Report every line of the material below that contains the string "click". Case counts.

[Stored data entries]

────

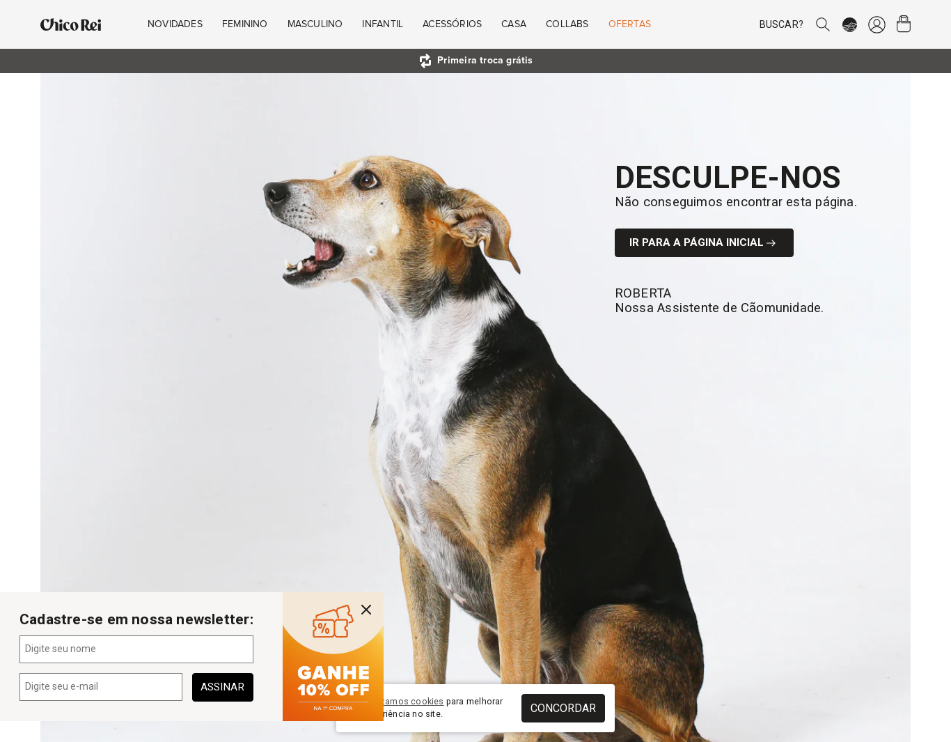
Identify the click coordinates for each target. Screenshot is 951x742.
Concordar (563, 708)
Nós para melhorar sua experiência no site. (424, 708)
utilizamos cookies (405, 701)
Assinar (222, 687)
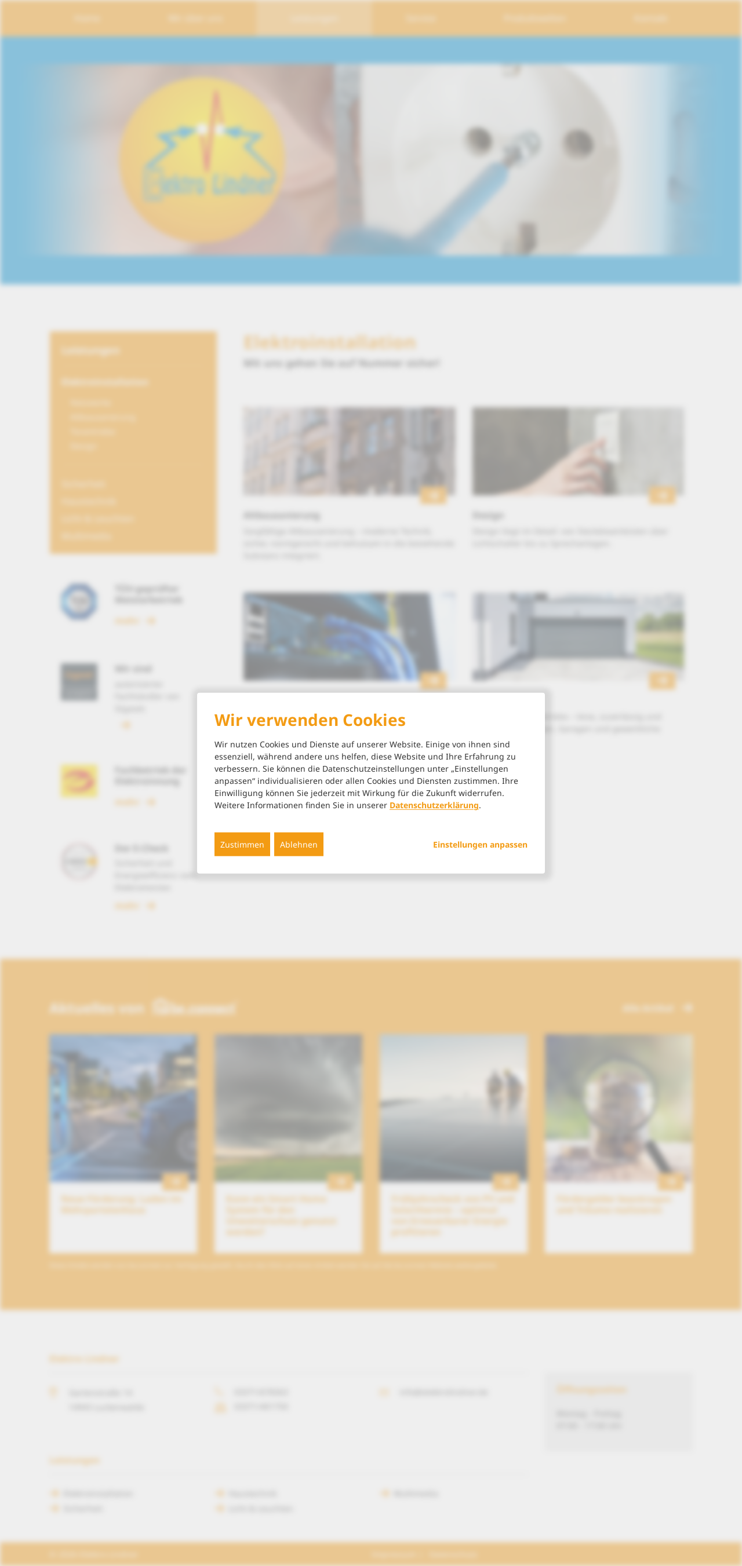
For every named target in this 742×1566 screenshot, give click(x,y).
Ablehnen (299, 844)
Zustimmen (242, 844)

────

# FINISHED EXERCISE
Identify the click coordinates for each target. Screenshot is 951x742.
For every named target in this 742×1566 screenshot, give click(x,y).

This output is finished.